==== Data to examine

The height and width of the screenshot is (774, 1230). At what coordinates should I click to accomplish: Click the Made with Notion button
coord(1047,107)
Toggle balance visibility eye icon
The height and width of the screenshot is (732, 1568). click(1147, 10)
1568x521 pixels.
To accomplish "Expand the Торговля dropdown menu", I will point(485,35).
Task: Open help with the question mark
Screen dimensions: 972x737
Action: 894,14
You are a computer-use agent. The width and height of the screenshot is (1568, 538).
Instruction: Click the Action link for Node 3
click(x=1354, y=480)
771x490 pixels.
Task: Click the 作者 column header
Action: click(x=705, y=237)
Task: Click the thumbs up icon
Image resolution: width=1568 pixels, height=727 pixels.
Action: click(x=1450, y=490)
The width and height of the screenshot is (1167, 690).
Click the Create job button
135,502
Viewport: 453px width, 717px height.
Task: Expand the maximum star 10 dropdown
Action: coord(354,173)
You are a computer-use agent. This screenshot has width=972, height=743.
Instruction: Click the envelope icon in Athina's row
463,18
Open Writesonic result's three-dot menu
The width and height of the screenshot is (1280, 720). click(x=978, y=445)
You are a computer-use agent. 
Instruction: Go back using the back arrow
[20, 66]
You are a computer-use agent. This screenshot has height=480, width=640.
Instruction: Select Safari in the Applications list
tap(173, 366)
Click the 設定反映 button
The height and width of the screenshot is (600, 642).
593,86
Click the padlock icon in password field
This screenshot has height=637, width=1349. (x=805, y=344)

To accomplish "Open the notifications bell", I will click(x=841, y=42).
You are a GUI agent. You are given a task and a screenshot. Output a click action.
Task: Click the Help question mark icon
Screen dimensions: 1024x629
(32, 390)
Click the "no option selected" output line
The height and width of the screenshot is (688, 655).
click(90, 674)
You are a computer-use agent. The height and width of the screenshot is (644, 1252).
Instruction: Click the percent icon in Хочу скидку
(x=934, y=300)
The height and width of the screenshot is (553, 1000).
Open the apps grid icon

========

The required reply is the count of lines in the entries above where the string "will" appears, and nothing more.

▶ **Reply**: 2